Sul New York Times Amy Butcher ha rivendicato un “femminismo degli emoticon”. In effetti, è difficile darle torto: gli ideogrammi contenuti nei nostri smart(sino a un certo punto)phone rappresentano le donne come ballerine di flamenco e conigliette, e gli uomini come poliziotti e detective.
Gli strumenti tecnologicamente più evoluti si rivelano sociologicamente, o almeno iconograficamente, involuti. L’arretratezza non è solo di genere: nel menù degli emoticon troviamo oggetti scomparsi da tempo: dischetti da tre pollici e mezzo, cineprese da otto e mezzo, telefoni fissi, buste da lettera, cassette postali, corni da postiglione. Come è possibile?
Per rispondere dobbiamo tornare indietro di duecento anni. Nella Enciclopedia delle scienze filosofiche in compendio, Hegel pronuncia un verdetto apparentemente senza appello: gli ideogrammi (dunque anche i nostri emoticon) sono “un leggere sordo e uno scrivere muto”, mentre la scrittura alfabetica è “in sé e per sé la più intelligente”.
Gli ideogrammi, osserva Hegel, vanno bene per una cultura immobile come era a quei tempi quella cinese. Ma in un mondo dinamico come quello occidentale, in cui ogni giorno entrano in scena nuove invenzioni e si costruiscono nuovi concetti, gli ideogrammi sarebbero sempre in ritardo, mentre la scrittura alfabetica permette, con semplici accoppiamenti tra lettere, di esprimere concetti come “ascensore”, “computer” e “dialettica hegeliana”, appunto.
A lungo questa risposta è apparsa non solo logocentrica, perché postulava una superiorità della voce sulla scrittura, e dell’alfabeto in quanto scrittura subordinata alla voce, al logos, rispetto a quella scrittura pura, indipendente dalla lingua, che è l’ideogramma, ma anche etnocentrica, perché sembrava attribuire una superiorità, almeno in fatto di dinamismo, all’Occidente.
Ora però gli emoticon sembrano dar ragione a Hegel: sono sempre inadeguati rispetto alle necessità espressive, e, soprattutto, sembrano manifestare degli stereotipi poco meno immobili della cultura mandarina.
La vittoria di Hegel è però soltanto parziale. Perché sarà anche vero che c’è un senso in cui la scrittura alfabetica è più dinamica degli ideogrammi, confermando uno dei due corni del logocentrismo, la superiorità dell’alfabeto sul geroglifico.

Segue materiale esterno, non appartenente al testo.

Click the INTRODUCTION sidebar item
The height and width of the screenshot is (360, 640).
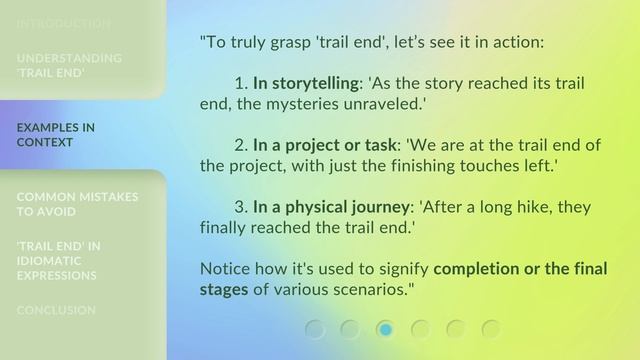[63, 23]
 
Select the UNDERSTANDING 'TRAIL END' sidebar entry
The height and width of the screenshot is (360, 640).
[69, 65]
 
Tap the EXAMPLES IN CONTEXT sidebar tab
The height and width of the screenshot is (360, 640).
[56, 135]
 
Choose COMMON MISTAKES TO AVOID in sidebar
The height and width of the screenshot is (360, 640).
[77, 204]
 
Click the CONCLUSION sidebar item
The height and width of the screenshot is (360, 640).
[56, 310]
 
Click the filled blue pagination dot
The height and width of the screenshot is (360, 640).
[385, 329]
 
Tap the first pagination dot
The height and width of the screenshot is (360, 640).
[315, 329]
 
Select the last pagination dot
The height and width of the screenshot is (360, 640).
[491, 329]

Ma c’è un altro senso in cui il logocentrismo è stato sbaragliato dalla rivoluzione tecnologica degli ultimi trent’anni. Facciamoci caso: se ci si trova a ricorrere agli emoticon è perché su un cellulare, cioè su un apparecchio nato originariamente per parlare, preferiamo scrivere.

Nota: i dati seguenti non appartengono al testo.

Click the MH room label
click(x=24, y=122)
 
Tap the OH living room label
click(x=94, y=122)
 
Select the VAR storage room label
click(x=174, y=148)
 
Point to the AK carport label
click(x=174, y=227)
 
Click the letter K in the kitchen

Prima sono apparse le lettere dell’alfabeto poi i nostri smartphone si sono arricchiti di un repertorio sempre più ampio di emoticon, tanto che la memoria di un telefonino trabocca di simboli come una biblioteca o una piramide.
Se davvero, come vogliono Platone, Rousseau e Hegel, la voce umana fosse il bene sommo e la scrittura un ripiego, non sarebbe mai successo che la macchina per parlare si trasformasse in una macchina per scrivere, all’occorrenza, anche con quella scrittura al quadrato che è l’ideogramma.